Illustration of Isotonic Regression

To illustrate how isotonic regression operates in practice, we consider a simple univariate example. We consider the case where

f_{0}

represents the expected average waiting time of the first 5000 customers in an M/M/1 queue with a first in/first out discipline, unit arrival rate, and a service rate

x \in [1.2, 1.3]

, initialized as empty and idle. The service rate is set as

X_{i} = 1.2 + 0.1 (i - 1) / n + 0.1 / (2 n)

for

1 \leq i \leq n

. For each

X_{i}

, the corresponding

Y_{i}

is the average waiting time of the first 5000 customers in this M/M/1 queue with a unit arrival rate and a service rate of

X_{i}

. Once the pairs

(X_{i}, Y_{i})

for

1 \leq i \leq n

are generated, we computed the isotonic regression estimator by solving (2) using CVX.

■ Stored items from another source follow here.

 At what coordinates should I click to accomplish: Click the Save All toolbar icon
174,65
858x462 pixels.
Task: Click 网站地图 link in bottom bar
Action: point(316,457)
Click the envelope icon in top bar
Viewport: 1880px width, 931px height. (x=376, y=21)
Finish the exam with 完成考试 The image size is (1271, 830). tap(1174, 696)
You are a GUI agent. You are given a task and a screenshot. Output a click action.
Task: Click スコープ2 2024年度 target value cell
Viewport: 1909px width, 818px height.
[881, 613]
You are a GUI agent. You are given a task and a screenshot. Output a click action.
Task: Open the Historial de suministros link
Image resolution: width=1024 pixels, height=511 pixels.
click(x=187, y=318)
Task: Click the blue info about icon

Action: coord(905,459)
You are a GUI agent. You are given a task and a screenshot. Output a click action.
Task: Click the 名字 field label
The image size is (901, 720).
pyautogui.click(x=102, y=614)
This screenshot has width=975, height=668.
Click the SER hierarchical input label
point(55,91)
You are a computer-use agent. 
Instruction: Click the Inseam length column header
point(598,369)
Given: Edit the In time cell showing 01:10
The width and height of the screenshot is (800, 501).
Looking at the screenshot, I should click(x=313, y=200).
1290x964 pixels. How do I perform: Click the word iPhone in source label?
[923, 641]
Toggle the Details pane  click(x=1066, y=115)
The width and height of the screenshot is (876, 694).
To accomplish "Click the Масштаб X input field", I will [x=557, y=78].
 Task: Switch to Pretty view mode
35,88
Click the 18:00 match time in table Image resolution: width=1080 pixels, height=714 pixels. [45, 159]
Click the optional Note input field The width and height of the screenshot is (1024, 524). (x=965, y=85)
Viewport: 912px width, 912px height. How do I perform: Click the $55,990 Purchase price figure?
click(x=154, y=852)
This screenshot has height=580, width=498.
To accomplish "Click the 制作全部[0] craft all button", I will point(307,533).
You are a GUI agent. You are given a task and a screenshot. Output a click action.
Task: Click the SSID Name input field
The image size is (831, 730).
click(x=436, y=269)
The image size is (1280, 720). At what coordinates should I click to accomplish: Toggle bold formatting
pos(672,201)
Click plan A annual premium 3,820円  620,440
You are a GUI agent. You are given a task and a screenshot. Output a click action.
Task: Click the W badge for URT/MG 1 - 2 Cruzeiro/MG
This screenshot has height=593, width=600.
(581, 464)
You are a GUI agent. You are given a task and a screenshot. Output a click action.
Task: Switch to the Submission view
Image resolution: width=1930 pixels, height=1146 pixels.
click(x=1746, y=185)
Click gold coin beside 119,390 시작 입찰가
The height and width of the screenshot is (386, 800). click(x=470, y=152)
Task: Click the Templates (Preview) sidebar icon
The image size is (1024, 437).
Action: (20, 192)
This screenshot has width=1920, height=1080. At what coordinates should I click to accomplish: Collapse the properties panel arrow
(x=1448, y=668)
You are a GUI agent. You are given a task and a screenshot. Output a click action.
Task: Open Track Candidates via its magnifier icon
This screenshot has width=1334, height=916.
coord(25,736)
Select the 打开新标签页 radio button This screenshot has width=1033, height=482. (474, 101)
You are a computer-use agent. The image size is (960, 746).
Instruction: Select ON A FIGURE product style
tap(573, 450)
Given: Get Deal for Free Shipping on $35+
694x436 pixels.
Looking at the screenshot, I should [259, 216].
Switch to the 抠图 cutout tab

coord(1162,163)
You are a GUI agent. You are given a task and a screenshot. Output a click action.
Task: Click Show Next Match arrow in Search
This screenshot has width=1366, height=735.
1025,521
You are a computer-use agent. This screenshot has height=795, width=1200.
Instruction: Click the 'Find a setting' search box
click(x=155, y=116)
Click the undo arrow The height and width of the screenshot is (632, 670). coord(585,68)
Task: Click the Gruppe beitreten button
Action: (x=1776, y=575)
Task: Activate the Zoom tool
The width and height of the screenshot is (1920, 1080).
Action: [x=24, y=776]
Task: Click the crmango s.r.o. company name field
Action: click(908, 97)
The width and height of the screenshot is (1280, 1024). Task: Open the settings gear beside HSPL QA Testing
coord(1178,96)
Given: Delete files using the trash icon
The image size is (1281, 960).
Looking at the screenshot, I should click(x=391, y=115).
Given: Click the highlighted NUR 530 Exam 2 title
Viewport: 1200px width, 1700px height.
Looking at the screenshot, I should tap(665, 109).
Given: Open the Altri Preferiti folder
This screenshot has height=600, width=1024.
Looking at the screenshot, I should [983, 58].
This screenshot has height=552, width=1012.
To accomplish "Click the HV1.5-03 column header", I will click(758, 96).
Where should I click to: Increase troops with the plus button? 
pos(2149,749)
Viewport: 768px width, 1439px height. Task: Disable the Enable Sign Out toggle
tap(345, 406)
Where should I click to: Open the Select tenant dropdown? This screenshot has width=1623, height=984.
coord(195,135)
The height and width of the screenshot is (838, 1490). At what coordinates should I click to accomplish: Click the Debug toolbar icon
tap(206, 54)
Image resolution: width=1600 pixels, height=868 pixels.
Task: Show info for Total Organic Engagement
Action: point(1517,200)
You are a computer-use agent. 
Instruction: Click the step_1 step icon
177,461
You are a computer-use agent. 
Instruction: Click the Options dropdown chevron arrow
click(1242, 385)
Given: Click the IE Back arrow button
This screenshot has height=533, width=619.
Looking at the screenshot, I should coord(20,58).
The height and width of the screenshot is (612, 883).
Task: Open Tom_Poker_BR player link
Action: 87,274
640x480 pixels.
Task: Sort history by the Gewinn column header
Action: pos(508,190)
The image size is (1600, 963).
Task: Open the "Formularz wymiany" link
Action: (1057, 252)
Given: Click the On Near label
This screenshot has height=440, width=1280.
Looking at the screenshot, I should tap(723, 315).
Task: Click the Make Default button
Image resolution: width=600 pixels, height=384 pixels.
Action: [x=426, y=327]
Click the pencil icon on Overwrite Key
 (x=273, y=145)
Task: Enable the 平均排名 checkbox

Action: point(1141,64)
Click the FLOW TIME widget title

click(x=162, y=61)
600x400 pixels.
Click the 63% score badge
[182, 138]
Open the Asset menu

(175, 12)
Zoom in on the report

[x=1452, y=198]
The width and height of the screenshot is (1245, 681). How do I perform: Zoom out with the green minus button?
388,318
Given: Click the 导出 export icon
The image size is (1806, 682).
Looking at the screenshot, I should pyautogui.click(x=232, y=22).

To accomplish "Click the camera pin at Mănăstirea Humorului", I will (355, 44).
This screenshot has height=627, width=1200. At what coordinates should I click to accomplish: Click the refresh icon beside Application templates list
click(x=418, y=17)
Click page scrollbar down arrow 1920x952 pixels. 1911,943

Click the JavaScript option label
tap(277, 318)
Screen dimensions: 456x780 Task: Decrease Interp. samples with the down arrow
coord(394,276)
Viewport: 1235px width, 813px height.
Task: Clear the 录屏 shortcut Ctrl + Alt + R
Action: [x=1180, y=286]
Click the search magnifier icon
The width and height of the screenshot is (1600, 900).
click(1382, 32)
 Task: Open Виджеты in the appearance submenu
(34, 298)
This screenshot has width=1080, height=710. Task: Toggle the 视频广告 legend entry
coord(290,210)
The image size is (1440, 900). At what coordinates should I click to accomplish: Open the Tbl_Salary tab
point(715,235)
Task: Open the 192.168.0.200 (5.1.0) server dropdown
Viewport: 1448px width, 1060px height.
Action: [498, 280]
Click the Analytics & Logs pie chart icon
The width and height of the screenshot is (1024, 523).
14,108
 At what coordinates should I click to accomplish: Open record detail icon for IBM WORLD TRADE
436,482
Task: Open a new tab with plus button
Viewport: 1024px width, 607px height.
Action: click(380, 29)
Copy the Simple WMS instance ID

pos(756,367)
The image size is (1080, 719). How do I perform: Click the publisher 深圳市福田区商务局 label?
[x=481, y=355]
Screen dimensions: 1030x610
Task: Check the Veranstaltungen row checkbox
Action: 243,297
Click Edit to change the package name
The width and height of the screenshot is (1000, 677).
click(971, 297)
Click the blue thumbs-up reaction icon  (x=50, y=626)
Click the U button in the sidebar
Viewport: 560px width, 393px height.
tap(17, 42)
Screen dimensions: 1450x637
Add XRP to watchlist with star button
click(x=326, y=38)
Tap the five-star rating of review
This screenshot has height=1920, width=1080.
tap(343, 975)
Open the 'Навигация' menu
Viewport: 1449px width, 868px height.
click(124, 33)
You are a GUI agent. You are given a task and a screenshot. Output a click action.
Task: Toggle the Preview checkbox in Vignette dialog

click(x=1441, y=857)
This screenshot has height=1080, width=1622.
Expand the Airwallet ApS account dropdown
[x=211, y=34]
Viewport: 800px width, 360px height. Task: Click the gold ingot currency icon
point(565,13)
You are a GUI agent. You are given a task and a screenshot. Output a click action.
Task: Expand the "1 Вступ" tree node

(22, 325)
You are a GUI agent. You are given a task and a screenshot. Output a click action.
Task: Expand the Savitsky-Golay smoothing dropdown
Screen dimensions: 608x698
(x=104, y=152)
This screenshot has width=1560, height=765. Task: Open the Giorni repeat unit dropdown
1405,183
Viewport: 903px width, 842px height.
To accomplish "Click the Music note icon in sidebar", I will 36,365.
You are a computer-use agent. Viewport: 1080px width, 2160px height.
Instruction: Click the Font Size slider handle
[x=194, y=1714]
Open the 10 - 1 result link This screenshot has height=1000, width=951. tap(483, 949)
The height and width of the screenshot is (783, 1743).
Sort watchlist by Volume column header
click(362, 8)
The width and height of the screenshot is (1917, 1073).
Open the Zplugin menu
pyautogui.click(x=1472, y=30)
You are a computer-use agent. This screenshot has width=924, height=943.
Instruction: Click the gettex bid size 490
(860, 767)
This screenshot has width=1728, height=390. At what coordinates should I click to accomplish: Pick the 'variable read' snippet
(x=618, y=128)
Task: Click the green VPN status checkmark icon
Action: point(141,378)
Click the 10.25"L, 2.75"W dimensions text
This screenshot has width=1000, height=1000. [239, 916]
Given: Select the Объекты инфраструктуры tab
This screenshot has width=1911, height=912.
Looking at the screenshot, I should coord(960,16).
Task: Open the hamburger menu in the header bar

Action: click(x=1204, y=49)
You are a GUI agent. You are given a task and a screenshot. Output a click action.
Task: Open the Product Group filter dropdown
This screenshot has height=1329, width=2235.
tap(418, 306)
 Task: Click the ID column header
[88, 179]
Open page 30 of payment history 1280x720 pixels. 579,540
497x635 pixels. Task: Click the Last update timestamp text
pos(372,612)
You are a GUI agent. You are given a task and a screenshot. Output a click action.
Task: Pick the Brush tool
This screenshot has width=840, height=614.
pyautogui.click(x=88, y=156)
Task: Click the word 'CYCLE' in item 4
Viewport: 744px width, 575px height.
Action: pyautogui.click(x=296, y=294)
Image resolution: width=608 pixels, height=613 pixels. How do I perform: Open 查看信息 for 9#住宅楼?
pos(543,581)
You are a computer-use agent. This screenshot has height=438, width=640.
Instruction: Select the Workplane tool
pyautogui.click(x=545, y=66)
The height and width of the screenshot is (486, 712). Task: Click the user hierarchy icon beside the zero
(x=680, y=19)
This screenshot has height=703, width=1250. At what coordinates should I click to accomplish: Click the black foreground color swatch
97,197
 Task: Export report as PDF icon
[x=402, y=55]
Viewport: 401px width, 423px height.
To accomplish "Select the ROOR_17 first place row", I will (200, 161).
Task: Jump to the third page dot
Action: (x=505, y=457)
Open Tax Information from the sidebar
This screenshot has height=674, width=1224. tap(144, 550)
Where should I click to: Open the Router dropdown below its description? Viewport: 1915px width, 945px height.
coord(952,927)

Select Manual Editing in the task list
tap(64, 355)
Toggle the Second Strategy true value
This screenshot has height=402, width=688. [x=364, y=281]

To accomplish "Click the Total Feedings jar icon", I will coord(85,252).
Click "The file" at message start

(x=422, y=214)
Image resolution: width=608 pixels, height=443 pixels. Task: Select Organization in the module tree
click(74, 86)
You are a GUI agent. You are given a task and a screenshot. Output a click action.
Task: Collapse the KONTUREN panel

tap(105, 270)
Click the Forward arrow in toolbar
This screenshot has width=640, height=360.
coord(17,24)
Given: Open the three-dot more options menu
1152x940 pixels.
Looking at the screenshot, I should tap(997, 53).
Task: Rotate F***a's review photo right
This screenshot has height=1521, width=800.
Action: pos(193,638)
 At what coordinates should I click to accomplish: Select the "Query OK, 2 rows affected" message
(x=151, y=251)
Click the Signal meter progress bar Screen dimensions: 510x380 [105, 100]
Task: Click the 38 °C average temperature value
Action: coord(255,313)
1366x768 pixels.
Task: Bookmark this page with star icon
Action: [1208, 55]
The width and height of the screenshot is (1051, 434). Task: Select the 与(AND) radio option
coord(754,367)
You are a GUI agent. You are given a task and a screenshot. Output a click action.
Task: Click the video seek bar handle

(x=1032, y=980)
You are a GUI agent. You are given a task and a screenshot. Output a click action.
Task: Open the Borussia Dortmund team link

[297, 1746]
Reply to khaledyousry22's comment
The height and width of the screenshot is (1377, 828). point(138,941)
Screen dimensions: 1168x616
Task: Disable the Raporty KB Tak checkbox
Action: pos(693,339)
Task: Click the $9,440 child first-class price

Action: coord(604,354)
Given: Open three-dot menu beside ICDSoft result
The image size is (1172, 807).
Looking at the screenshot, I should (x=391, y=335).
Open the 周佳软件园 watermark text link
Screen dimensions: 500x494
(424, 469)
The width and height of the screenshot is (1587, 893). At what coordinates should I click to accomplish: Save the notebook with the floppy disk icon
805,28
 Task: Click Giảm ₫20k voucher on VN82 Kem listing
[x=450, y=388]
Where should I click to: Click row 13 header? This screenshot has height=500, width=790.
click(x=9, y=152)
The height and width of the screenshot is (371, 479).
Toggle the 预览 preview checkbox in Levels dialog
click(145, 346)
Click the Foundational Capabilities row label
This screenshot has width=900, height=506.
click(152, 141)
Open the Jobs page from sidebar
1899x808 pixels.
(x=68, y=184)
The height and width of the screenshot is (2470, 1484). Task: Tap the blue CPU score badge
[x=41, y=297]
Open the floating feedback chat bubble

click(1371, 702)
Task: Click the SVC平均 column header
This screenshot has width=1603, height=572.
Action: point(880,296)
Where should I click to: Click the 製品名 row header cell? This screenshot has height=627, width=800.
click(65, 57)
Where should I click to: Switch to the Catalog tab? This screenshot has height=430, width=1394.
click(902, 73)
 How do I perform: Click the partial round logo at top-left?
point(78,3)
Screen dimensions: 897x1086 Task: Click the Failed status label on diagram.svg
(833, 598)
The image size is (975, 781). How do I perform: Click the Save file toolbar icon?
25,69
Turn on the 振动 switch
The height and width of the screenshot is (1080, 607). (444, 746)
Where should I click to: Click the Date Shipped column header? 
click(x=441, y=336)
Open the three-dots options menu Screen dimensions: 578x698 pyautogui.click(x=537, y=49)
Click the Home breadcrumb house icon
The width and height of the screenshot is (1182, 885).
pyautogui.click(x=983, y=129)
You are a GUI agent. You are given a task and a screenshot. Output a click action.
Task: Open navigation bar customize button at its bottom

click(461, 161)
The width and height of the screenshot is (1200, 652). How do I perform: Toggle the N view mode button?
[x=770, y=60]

Figure 1 displays the observed data along with the isotonic regression estimator. Its mean square error of the isotonic regression estimator,

\frac{1}{n} \sum_{i = 1}^{n} {({\hat{f}}_{n}^{m} (X_{i}) - f_{0} (X_{i}))}^{2}

, is 0.0596 while the mean square error of the

Y_{i}

’s,

\frac{1}{n} \sum_{i = 1}^{n} {(Y_{i} - f_{0} (X_{i}))}^{2}

, is 0.2743. This shows improved performance of the isotonic regression estimator compared to the

Y_{i}

’s.

The estimator enforces monotonicity while fitting the data in a least-squares sense, resulting in a piecewise constant function. This example highlights two key features of isotonic regression: (i) the automatic enforcement of shape constraints without tuning parameters, and (ii) the tendency toward non-smoothness and boundary effects, which motivate the extensions discussed later in this paper.

3.4. Challenges

Two common issues in the isotonic regression estimator are (i) non-smoothness (piecewise constant fits) and (ii) boundary overfitting (“spiking”). Figure 1 displays an instance of the true regression function

f_{0}

, the

(X_{i}, Y_{i})

’s, and the isotonic regression estimator. The isotonic regression estimator in Figure 1 is piecewise constant, and hence, non-smooth. Also, it overfits near the boundary of its domain.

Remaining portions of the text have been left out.